The most common way pickle breaks is when you pickle an instance and
later modify the class it belongs to such that some attribute
disappears or is renamed. Since pickling works by 'fully qualified
name', meaning that it only saves the name of the class and the
instance data, but it doesn't actually save the original class, in
this scenario the pickle can't be unpickled since there are
attributes that the new class doesn't have anymore.

If you are strictly pickling data in one of the builtin python types,
you are /probably/ OK, as I don't see python removing attributes from
dicts, and the builtin data types don't really have any special
instance attributes with much metadata that can change.

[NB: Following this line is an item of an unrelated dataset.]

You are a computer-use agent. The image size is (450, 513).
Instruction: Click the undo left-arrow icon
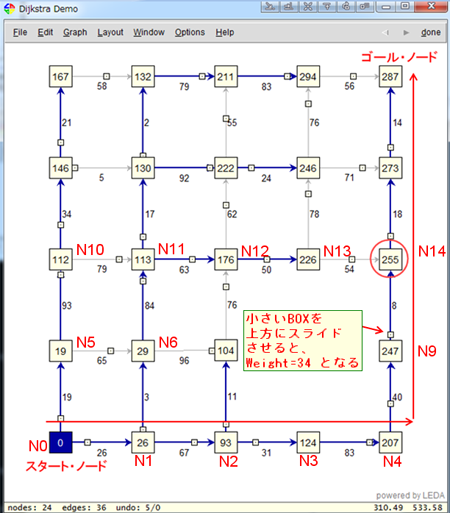click(x=386, y=32)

But it's still true that there's a window for problems with pickle
that simply isn't there with a pure auto-generated source module. And
the speed argument is, I think moot: when you import something, python
marshals the source into binary bytecode using something which I think
is quite similar to cPickle, and probably just as fast (if not faster,
since marshal is simpler than pickle). I'm not 100% sure on the
details of bytecode marshalling, so please correct me if this part is
wrong.

HTH,

f

···

On 6/23/06, John Hunter <jdhunter@...5...> wrote:

> The reason why I used pickle - from the Python docs: =====

I have had bad experiences in the past with pickle files created with
one version that don't load with another. I don't know if that is a
common problem or if others have experienced it, but it has made me
wary of them for mpl, where we work across platforms and python
versions. Maybe this concern is unfounded. I still do not understand
what the downside is of simply creating a dictionary in a python
module as we do with latex_to_bakoma.

_Edin_Salkovic · June 23, 2006, 9:28pm

Thanks John and Fernando,

You're right. I'll change the scripts to generate pure Python modules,
but I'll leave the "manual" module.

As for Unicode, I fully understand what you mean John, and I'm planing
to try to get mathtext to work with the fonts I mentioned to you a
while ago:
http://canopus.iacp.dvo.ru/~panov/cm-unicode/

although they don't have almost any pure math characters (like
integral etc.), but at least they'll be usefull for testing the
module. They have some very exotic characters. The maintainer said
that, if I (or anybody) want to, I can send him patches for the math
symbols (not for this SoC :).

Edin

···

On 6/23/06, Fernando Perez <fperez.net@...149...> wrote:

On 6/23/06, John Hunter <jdhunter@...5...> wrote:

> > The reason why I used pickle - from the Python docs: =====
>
> I have had bad experiences in the past with pickle files created with
> one version that don't load with another. I don't know if that is a
> common problem or if others have experienced it, but it has made me
> wary of them for mpl, where we work across platforms and python
> versions. Maybe this concern is unfounded. I still do not understand
> what the downside is of simply creating a dictionary in a python
> module as we do with latex_to_bakoma.

The most common way pickle breaks is when you pickle an instance and
later modify the class it belongs to such that some attribute
disappears or is renamed. Since pickling works by 'fully qualified
name', meaning that it only saves the name of the class and the
instance data, but it doesn't actually save the original class, in
this scenario the pickle can't be unpickled since there are
attributes that the new class doesn't have anymore.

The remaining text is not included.